On a surface level, it might be unfair to compare Animal Collective’s highly electrified outsider pop to more mainstream players. But, if the last 15 years have taught us anything, it’s that the group have managed to tap into our, well, collective spirit.
While at-first the twisted-up electro-acoustic jam band feel of early albums like Sung Tongs seemed a weird fit for the masses, by the time 2009’s blissfully beat-heavy Merriweather Post Pavilion was released they were kings in-and-outside of the indiesphere. Sure, they’re odd, but the kind of odd that’s still likely to draw thousands at a festival.
Having taken a bit of a hit on the slightly underwhelming Centipede Hz, the act’s Panda Bear and Avey Tare temporarily focused on their respective solo work, but have now come back together with Geologist (though not on again/off again fourth member Deakin) to deliver Painting With.
Fitting for these gimmick-heavy times, they announced the record by streaming it in a Baltimore airport. It was a weird gambit, considering the band’s bubble-beat freakouts might not make for the most calming background music when trying to make last call for a flight to Paris, but the move helped push album awareness to the media.
Rather than offer up a simple SoundCloud stream, Animal Collective next ramped up their promo push by previewing “Lying in the Grass” through their very own app, also titled “Painting With.” The interactive app allows users to connect with friends to create squiggly art pieces, while listening to the equally squiggly sounds of Animal Collective.
But while the at-present trio tried something different to help promote Painting With, the record sounds pretty well like you’d imagine an Animal Collective record would. Depending on your take of the veteran band’s career thus far, this could be a good or a bad thing. If you’re not a fan of the aggressively optimistic bap of the band, your mind’s not going to change any with this one.
But do you love the highly-squelched insanity of Strawberry Jam-period pieces like “Peacebone”? Well, opener “FloriDada” should hit the spot, with its blur of piped-up carousel melodies, sunny vibes, and absurdly placed “Wipe Out” samples. Also a reliable pleaser is “Lying in the Grass,” another post-club banger along the lines of Merriweather Post Pavilion highlight “My Girls.”

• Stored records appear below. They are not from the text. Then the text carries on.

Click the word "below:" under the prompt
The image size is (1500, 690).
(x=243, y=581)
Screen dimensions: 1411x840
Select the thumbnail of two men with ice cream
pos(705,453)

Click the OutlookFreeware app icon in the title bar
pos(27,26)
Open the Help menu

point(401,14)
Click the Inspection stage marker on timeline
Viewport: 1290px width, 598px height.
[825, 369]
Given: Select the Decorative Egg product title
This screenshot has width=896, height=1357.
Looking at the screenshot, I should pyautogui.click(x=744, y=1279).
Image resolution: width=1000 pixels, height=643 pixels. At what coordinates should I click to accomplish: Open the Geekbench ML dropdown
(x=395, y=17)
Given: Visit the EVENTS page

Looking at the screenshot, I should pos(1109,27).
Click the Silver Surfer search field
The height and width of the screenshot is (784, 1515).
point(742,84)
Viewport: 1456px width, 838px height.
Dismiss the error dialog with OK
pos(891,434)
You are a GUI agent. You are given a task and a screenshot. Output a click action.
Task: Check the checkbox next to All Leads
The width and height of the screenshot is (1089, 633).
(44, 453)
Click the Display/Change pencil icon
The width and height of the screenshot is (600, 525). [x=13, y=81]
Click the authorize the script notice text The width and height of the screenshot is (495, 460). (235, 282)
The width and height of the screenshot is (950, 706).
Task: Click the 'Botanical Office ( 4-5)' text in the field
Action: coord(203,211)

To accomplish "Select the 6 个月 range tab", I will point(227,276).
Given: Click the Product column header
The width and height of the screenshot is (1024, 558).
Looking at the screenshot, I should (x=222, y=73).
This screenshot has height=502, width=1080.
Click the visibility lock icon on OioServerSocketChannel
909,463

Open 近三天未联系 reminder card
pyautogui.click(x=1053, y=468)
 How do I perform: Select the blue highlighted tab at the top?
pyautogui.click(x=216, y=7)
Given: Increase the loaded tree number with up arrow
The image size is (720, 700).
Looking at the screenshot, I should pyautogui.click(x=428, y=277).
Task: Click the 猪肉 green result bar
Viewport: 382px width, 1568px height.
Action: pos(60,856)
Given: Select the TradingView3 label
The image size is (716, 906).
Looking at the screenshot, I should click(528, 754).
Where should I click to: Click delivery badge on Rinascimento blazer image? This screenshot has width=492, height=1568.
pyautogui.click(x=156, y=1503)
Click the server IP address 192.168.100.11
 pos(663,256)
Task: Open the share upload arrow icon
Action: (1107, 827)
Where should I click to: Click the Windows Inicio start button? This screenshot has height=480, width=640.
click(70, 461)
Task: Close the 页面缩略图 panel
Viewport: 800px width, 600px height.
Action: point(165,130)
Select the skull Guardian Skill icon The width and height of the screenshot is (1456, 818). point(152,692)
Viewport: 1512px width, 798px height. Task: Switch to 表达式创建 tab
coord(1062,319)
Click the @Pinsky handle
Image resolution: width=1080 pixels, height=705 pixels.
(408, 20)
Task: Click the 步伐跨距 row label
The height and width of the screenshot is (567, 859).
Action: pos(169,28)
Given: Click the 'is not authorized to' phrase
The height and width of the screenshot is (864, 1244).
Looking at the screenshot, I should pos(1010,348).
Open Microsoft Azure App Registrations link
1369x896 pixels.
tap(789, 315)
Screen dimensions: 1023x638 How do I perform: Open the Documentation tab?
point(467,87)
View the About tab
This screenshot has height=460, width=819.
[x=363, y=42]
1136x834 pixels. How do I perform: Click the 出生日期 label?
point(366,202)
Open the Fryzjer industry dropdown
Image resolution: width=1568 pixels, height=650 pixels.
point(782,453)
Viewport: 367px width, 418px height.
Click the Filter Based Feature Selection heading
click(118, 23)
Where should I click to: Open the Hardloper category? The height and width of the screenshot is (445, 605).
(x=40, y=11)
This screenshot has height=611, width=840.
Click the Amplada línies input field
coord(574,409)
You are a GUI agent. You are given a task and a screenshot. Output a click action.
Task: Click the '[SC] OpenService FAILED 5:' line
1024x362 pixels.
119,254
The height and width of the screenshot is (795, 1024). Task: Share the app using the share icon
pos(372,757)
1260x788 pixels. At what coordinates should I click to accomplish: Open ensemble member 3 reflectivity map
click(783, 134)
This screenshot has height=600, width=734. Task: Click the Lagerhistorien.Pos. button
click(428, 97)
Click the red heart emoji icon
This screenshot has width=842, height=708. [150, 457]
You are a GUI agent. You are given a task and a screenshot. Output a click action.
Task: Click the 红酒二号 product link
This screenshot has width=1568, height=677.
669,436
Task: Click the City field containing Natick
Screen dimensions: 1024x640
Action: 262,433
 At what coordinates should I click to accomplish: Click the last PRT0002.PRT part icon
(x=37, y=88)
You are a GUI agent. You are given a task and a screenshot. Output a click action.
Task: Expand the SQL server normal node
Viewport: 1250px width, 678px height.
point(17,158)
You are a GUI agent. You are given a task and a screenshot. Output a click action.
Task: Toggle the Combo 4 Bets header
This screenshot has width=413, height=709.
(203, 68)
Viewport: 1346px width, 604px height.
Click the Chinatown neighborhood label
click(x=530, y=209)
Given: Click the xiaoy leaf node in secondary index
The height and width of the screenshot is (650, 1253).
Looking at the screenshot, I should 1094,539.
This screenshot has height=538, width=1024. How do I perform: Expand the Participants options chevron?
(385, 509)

More often than not, the band are pulling familiar tricks. While the twitchy new wave approach of “Burglars” likens it to Shout-period Devo, the song quickly escalates into a busy, prototypical explosion. Tracks like “Natural Selection” and “On Delay” dial up the bpm’s too, as Panda Bear and Avey Tare roll out a stream of signature, nervously entwined vocal melodies. Chunks of the set whizz by in a non-descript, yet aesthetically on-point blur.
As such, Animal Collective at its best on Painting With when they give the arrangements some room to breathe. Following some of the speedier passages on the record, the synth-spiked “Spilling Guts” sounds positively massive as digital conga drums burst beneath a Simon & Garfunkel-leaning, syllable-for-syllable vocal hook. “Golden Gal” kicks off with a campy and catty sample from ’80s sitcom Golden Girls, but finds Animal Collective delivering the record’s biggest grooves amidst joyful barbershop melodies and lyrics on the complications of sex and gender.
All in all, the palettes of Painting With will be familiar for fans of the last few Animal Collective records. But, like a lesser-appreciated piece of a master artist’s oeuvre, it might only be a few strokes off from being one of the classics.